=== What you will do ===
With the pictures omitted, set down exactly the lines from the one that contains "Task: Open the animalmath.com footer link" through the last line of the data.

═════ Data for this exercise

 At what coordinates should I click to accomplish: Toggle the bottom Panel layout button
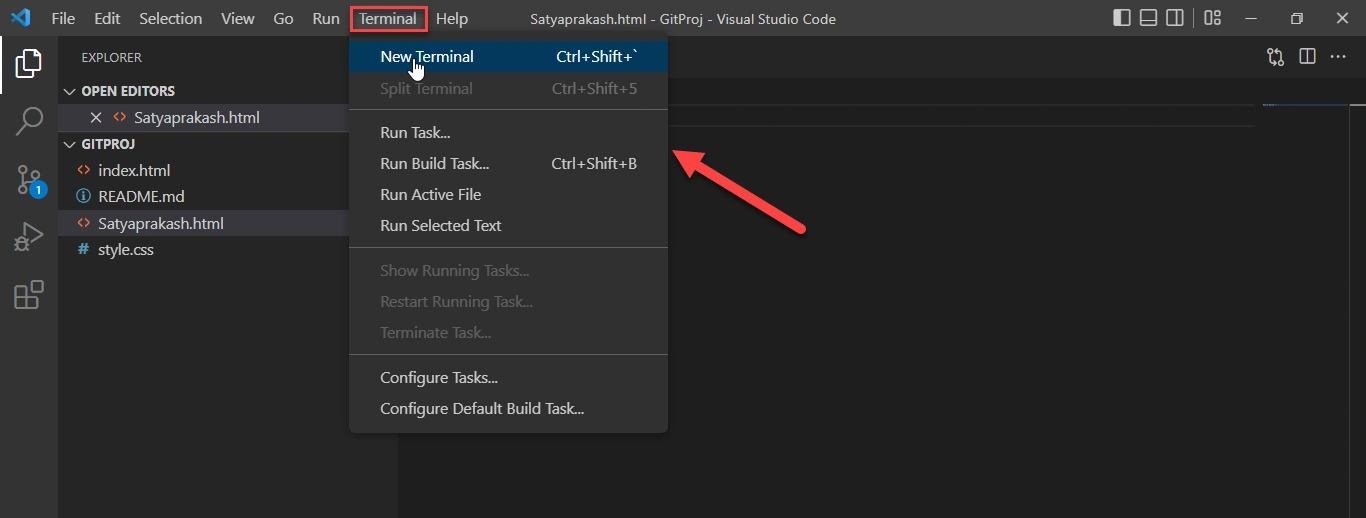click(1149, 18)
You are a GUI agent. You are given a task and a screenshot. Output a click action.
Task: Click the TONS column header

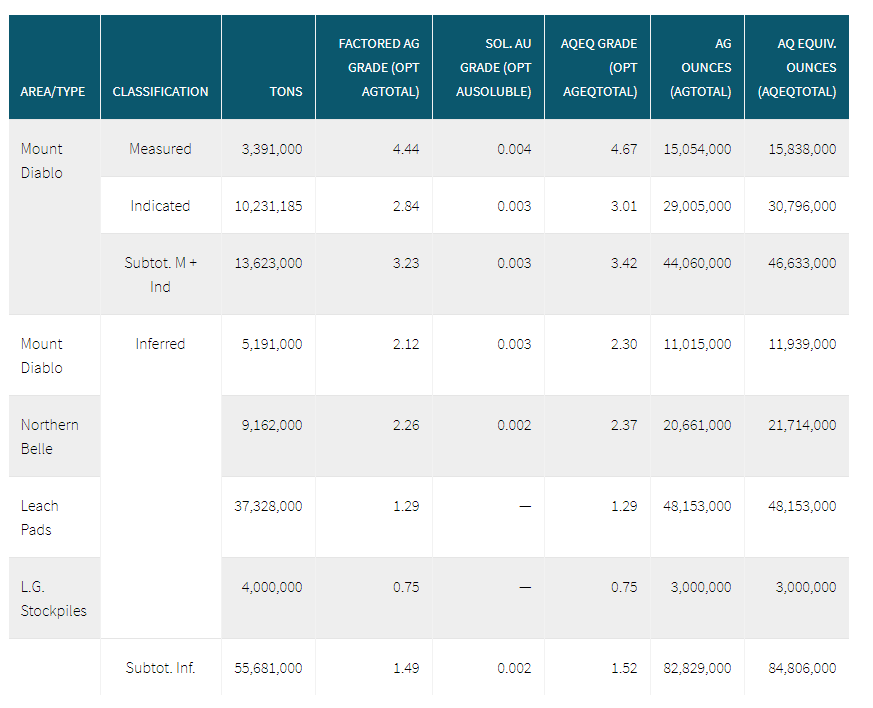coord(285,91)
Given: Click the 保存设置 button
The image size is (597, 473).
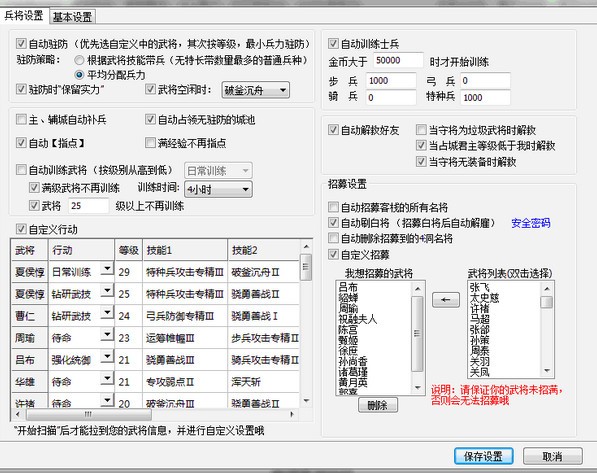Looking at the screenshot, I should [484, 456].
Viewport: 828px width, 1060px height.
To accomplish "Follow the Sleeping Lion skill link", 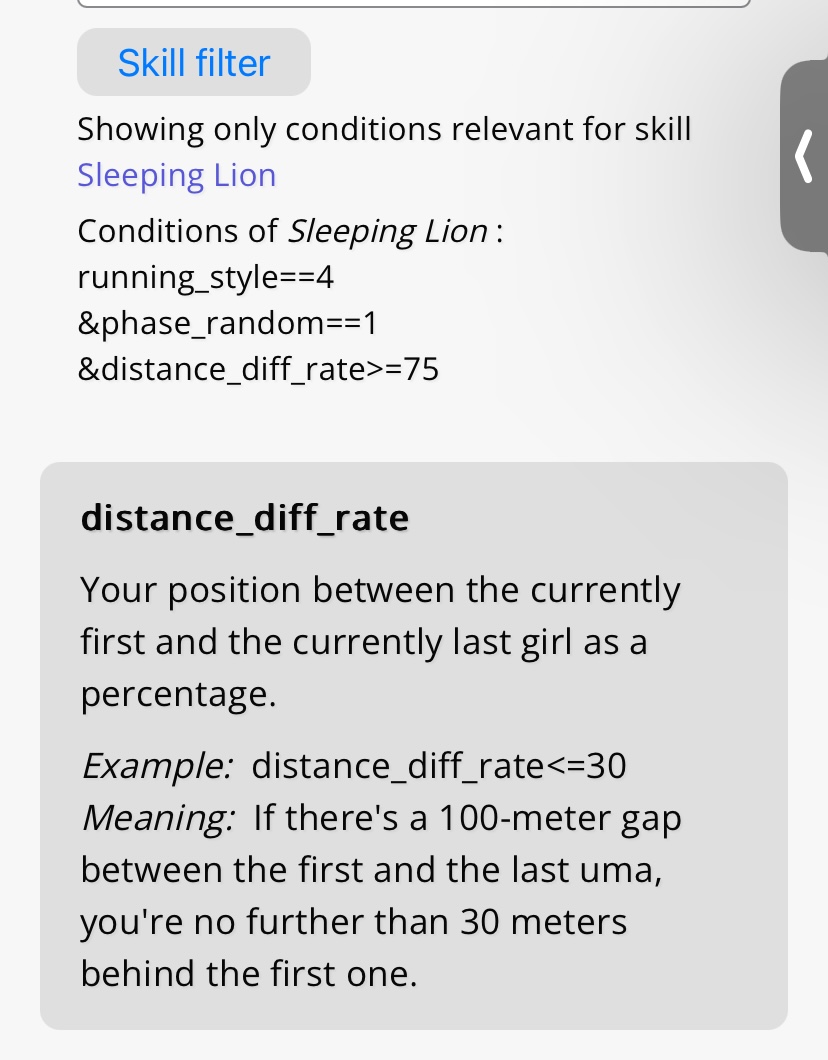I will click(x=176, y=175).
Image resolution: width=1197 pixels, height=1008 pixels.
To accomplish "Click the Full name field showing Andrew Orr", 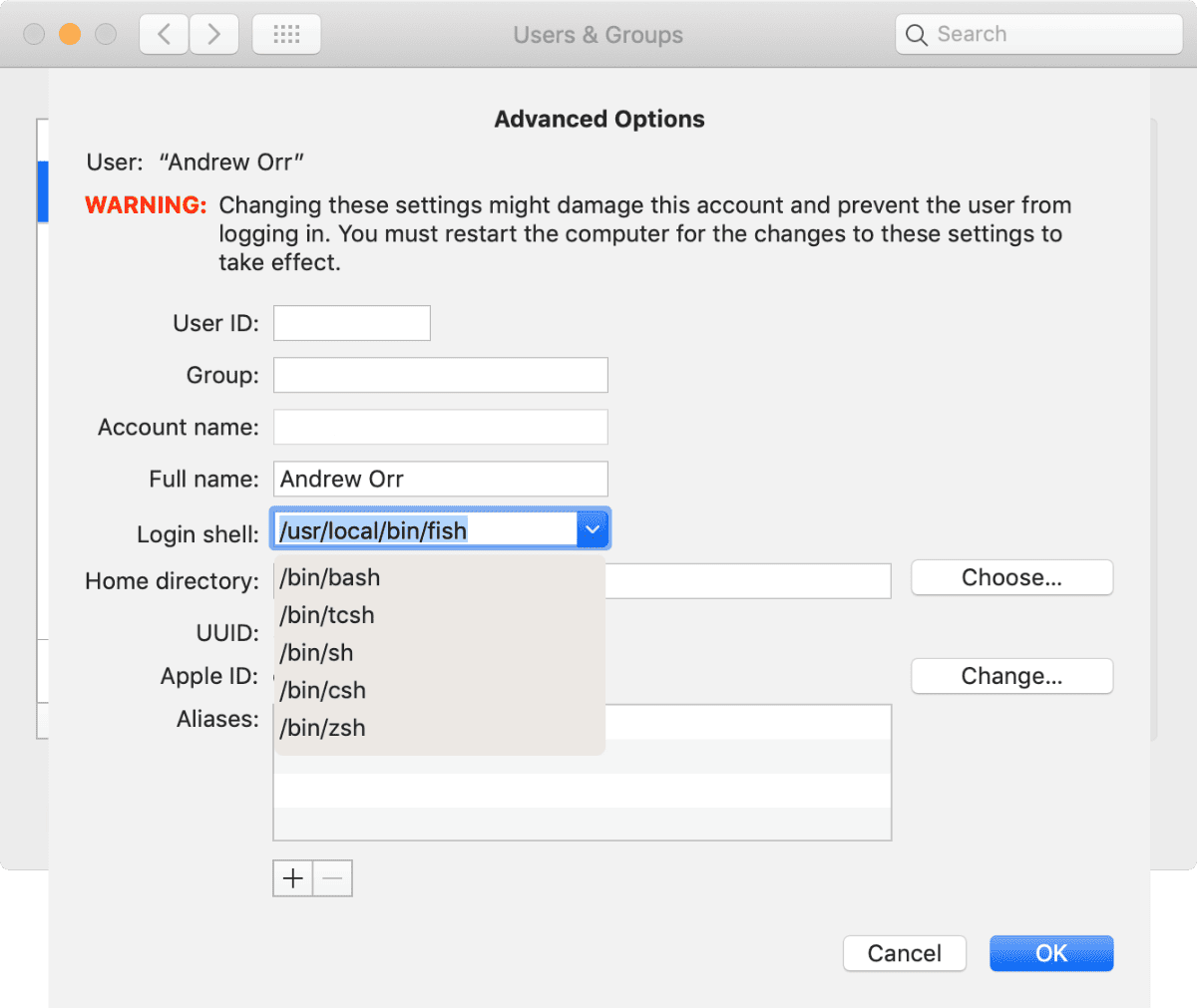I will point(440,478).

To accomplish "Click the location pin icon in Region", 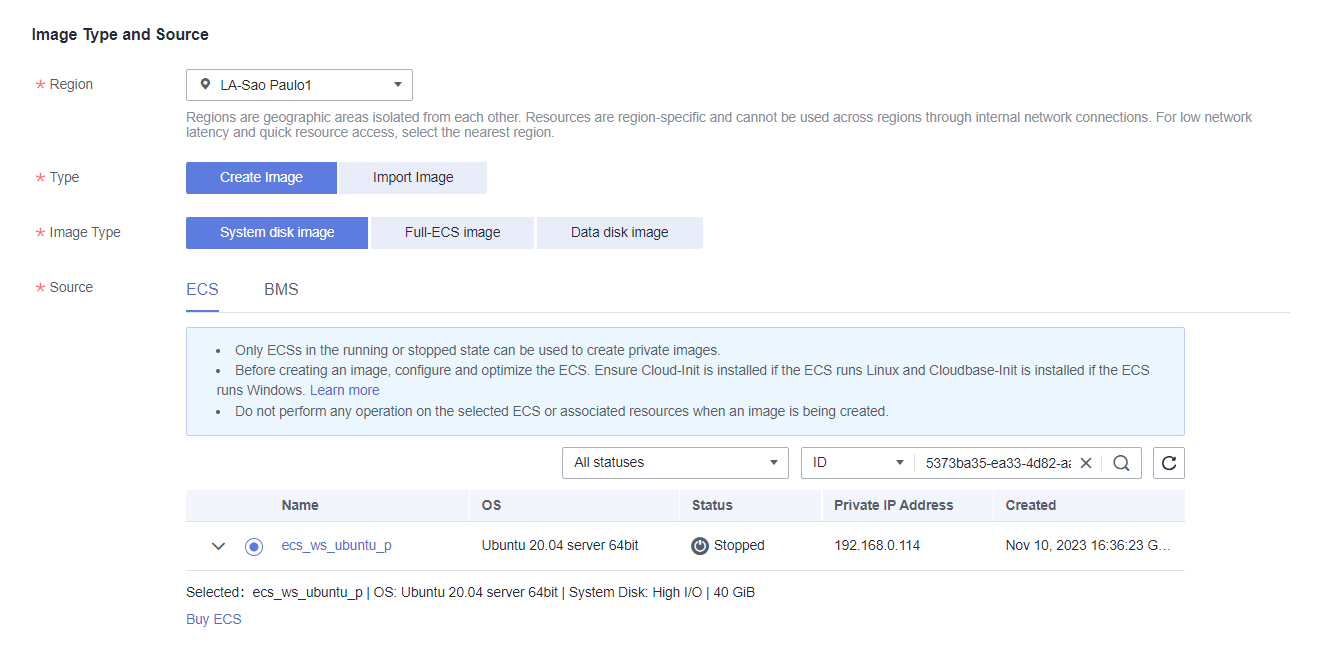I will click(206, 85).
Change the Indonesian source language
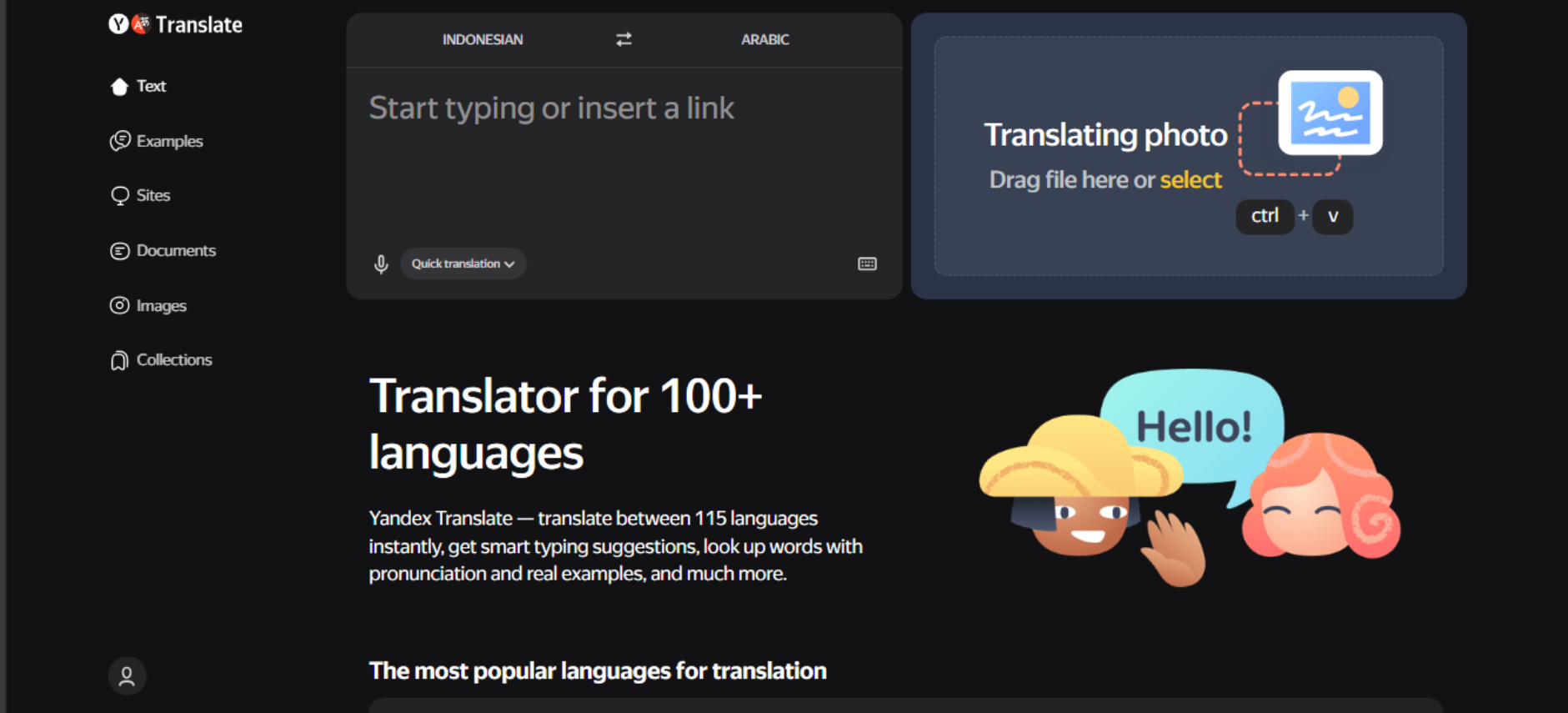Image resolution: width=1568 pixels, height=713 pixels. pyautogui.click(x=483, y=39)
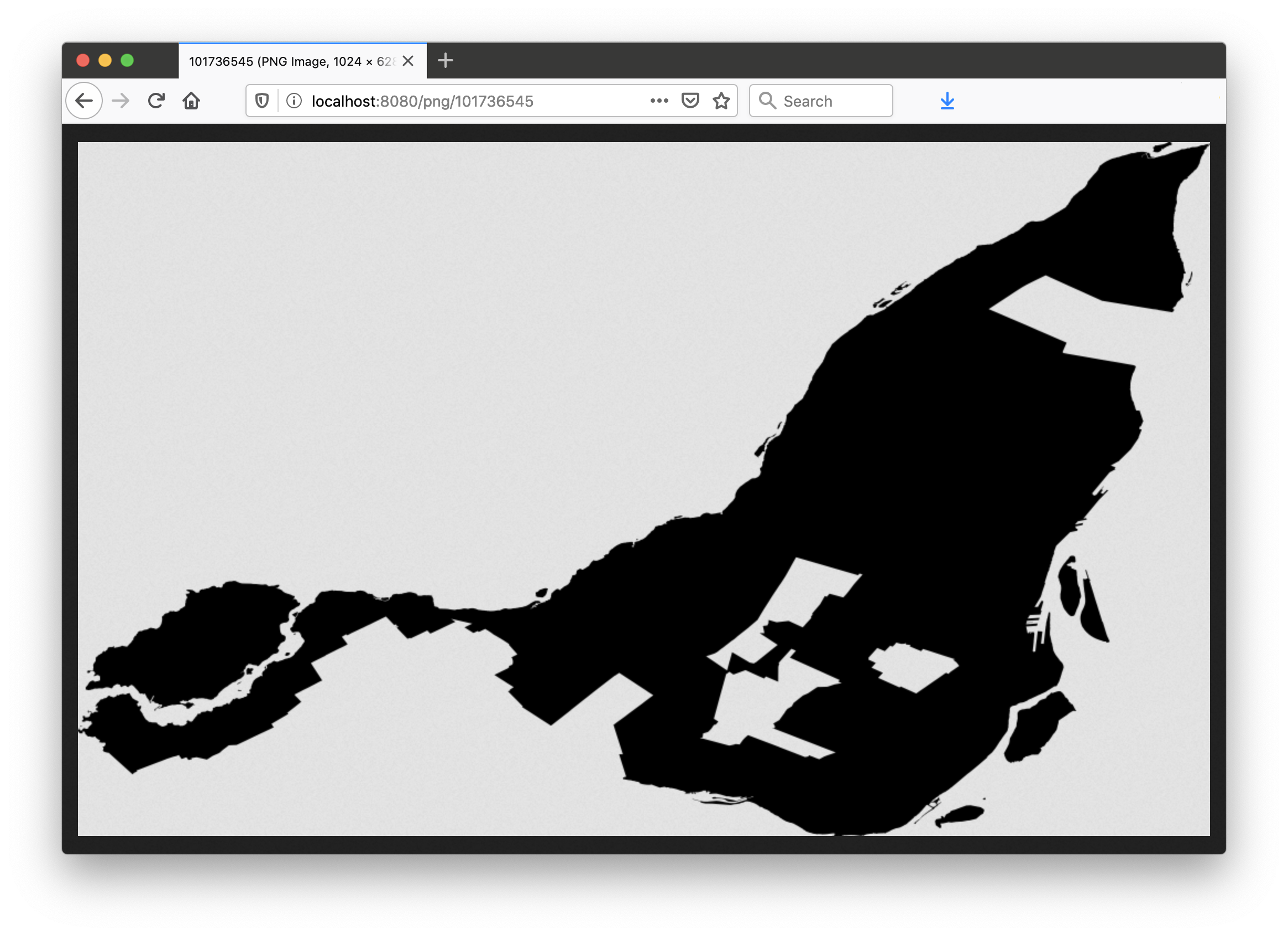The height and width of the screenshot is (936, 1288).
Task: Minimize the window with yellow button
Action: 105,61
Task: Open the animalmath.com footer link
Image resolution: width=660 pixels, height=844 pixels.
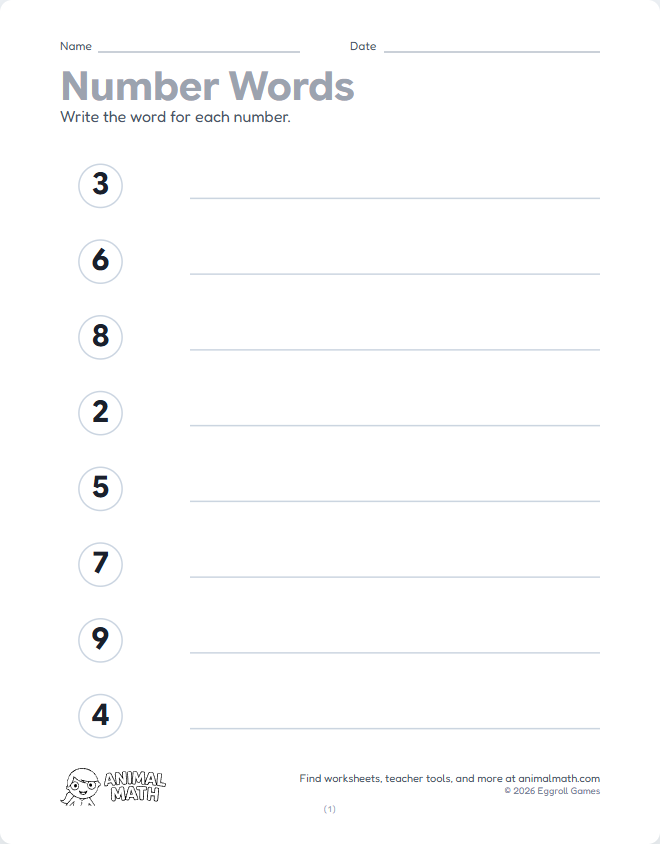Action: 559,778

══════════

=== The completed task ===
Task: Open the animalmath.com footer link
Image resolution: width=660 pixels, height=844 pixels.
Action: 559,778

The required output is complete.